Lithium chloride disrupts consolidation of morphine-induced conditioned place preference in male mice: the nitric oxide/cyclic GMP signaling pathway.

Lithium effects on brain functions such as cognition, attention, learning and memory are well-established for ages; however, the way it affects these functions and its precise mechanism of action remains unknown. The purpose of this study was to determine the effects of lithium on the consolidation of morphine-associated conditioned place preference and the possible involvement of the NO/cGMP pathway. Using an unbiased conditioned place preference (CPP) model, the effects of lithium (1-100 mg/kg, i.p.), nitric oxide synthase inhibitor NG-nitro-L-arginine methyl ester (L-NAME) (5-100 mg/kg, i.p.), nitric oxide precursor L-arginine (50-150 mg/kg, i.p.) and phosphodiesterase inhibitor sildenafil (5-40 mg/kg, i.p.) on the consolidation of morphine-induced CPP were assessed. In addition, the possible interaction between lithium, L-arginine and sildenafil or subeffective doses of lithium and L-NAME on the consolidation of morphine-induced contextual memory was evaluated. NMRI mice were used in all studies. Lithium (5-30 mg/kg, i.p.), immediately after conditioning trials, significantly reduced the time spent by mice in the reward-paired compartment. Although post-training administration of L-arginine, sildenafil or L-NAME had no significant effect on the consolidation of CPP, concomitant administration of L-arginine (50-150 mg/kg) and sildenafil (5-10 mg/kg) with lithium (30 mg/kg) prevented the impairing effect of lithium.
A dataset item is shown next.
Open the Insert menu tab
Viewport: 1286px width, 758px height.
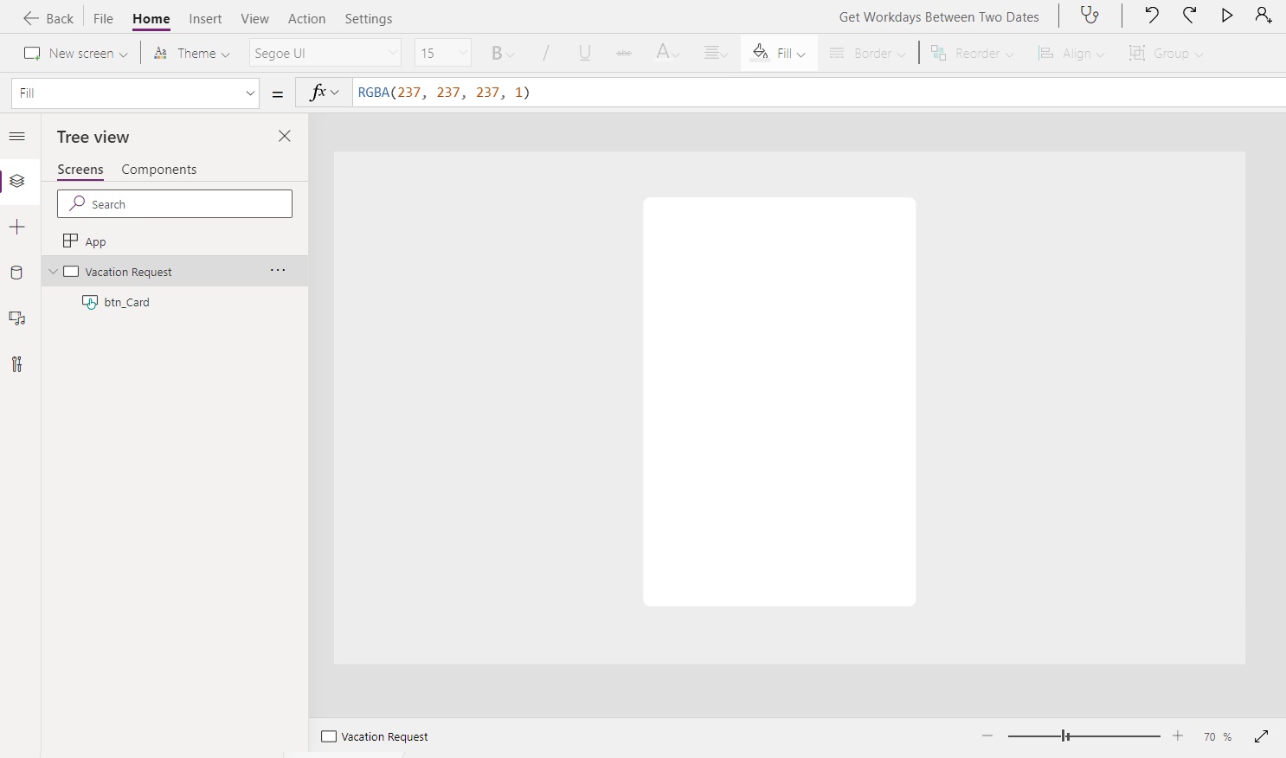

Also, co-administration of sub-effective doses of lithium (1 mg/kg) and L-NAME (5 mg/kg) disrupted consolidation of CPP. However, delayed administration of effective doses of lithium, which shows specific effect on memory consolidation, did not affect morphine-induced CPP. Lithium seems to inhibit consolidation of morphine-induced CPP and this impairing effect might be via nitric oxide/cyclic GMP pathway.